10. Avocado Chit Chat

10.4K 1.2K 55
                                    

Kurnia jelas saja seperti tersambar petir ketika membuka pintu dan mendapati Aristo berdiri dengan tampang berani mati.

For the fuck's sake—

"Lo ngapain?!" Kurnia melupakan semua tata krama, tentu saja.

Dahi Aristo mengerut. "Kenapa? Gue gak boleh datang?"

Tarik napas.

Buang....

Kurnia memijit sekat hidung. "Lo kenapa datang lagi? Udah hampir sebulan lo nggak pernah datang ke sini lagi jadi gue kira ... lo nggak bakal datang lagi."—selamanya.

"Yah, gue cuma..." Aristo menggaruk tengkuk. "...belum nyerah?"

BLAM.

"Woy, Kurnia! Bukain!"Aristo menggedor-gedor pintu. "Kurnia! Oi!"

.

Sesaat kemudian pemuda itu berhenti menggedor. Menarik napas, ia kemudian menekan bel. Menunggu satu detik. Dua detik. Tiga detik.

.

.

Enam detik.

.

.

.

Sepuluh detik.

.

.

.

.

Lima belas detik.

.

.

Pemuda itu nyaris menyerah dan pulang sampai tiba-tiba pintu di hadapannya berderit terbuka. Kepala Kurnia menyembul.

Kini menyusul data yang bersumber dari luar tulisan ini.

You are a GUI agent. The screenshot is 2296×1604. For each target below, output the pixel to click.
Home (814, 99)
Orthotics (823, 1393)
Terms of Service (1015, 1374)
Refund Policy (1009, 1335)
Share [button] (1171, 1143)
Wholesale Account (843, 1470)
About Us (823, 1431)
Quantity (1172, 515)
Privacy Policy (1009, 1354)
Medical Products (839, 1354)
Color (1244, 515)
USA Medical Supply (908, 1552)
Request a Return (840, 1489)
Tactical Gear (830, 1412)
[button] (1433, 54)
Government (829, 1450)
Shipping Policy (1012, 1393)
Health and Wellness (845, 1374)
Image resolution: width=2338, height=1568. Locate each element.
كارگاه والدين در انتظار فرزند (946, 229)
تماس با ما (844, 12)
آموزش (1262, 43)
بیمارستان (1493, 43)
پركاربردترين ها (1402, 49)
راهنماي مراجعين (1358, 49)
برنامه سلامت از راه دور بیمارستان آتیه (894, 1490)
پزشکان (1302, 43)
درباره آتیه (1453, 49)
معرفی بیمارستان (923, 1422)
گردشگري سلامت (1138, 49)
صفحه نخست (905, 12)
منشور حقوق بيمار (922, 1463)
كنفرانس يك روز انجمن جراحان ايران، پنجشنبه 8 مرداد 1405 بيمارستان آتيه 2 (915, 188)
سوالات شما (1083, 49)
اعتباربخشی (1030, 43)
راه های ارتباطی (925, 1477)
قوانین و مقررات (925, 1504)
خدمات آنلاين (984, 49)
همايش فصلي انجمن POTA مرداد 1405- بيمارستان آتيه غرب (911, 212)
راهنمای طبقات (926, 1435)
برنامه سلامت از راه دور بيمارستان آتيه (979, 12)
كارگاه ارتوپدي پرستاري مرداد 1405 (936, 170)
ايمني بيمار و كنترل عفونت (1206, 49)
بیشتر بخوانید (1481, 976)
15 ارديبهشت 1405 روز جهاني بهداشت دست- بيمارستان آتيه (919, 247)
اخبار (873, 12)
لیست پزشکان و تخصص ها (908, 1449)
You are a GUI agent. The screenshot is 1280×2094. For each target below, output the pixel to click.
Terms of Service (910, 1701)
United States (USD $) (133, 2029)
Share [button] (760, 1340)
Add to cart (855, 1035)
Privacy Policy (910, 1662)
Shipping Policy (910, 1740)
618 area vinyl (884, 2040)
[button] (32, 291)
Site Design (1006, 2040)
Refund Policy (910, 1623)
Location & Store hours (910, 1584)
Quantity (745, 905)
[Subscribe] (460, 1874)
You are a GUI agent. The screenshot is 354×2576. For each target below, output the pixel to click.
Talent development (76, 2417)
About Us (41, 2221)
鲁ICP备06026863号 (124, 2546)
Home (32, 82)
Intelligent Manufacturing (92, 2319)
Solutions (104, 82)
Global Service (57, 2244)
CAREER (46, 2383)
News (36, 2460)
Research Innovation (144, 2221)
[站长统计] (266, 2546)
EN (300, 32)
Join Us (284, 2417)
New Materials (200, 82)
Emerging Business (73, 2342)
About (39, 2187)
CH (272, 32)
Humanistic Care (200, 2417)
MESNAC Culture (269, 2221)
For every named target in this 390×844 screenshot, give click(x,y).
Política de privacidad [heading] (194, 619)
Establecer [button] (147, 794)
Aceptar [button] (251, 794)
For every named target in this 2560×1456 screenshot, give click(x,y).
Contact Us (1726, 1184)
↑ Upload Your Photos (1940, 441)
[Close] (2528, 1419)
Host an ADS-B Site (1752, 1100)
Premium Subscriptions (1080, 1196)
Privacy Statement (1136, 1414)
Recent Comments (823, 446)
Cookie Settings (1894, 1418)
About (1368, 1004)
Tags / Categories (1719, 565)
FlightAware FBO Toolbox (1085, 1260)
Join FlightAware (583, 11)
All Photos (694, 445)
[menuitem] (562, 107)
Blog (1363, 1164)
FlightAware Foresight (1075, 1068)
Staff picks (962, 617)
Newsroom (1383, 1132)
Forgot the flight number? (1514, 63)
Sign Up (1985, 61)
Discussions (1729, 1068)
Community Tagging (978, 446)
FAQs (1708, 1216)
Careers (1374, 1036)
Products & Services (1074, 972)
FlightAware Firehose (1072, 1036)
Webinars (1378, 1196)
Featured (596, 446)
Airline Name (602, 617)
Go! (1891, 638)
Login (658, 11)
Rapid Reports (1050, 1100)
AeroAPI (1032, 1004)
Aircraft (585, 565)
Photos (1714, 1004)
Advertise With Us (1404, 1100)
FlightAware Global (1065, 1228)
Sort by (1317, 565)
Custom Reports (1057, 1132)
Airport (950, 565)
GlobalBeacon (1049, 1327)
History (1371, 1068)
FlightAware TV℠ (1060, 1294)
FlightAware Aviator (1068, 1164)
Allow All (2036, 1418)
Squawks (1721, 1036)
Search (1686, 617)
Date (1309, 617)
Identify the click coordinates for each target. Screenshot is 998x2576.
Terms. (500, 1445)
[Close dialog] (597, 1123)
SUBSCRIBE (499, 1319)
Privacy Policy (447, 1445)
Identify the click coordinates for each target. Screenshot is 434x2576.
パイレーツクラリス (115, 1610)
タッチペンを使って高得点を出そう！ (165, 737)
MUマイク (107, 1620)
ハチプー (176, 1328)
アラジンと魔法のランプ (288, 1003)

"Lo beliin gue susu kental manis kalengan sama kopi bubuk satu saset baru gue kasih lo masuk," ucap anak itu tiba-tiba.

"Hah?"

Tidak repot-repot menjelaskan, Kurnia menyerahkan lembaran uang pada Aristo. "Beliin di warung eceran di sana." Jari Kurnia menunjuk arah. "Susu kental manisnya yang rasa cokelat, hmm ... sama Oreon juga deh. Bungkus kecil yang isinya tiga."

Blam.

Pintu kembali ditutup.

Aristo pasrah. Berjalan ke luar pagar. Langsung menuju ke warung yang dimaksud Kurnia.




(*)




"Diandra di mana?" Aristo meletakkan bungkusan plastik di konter dapur.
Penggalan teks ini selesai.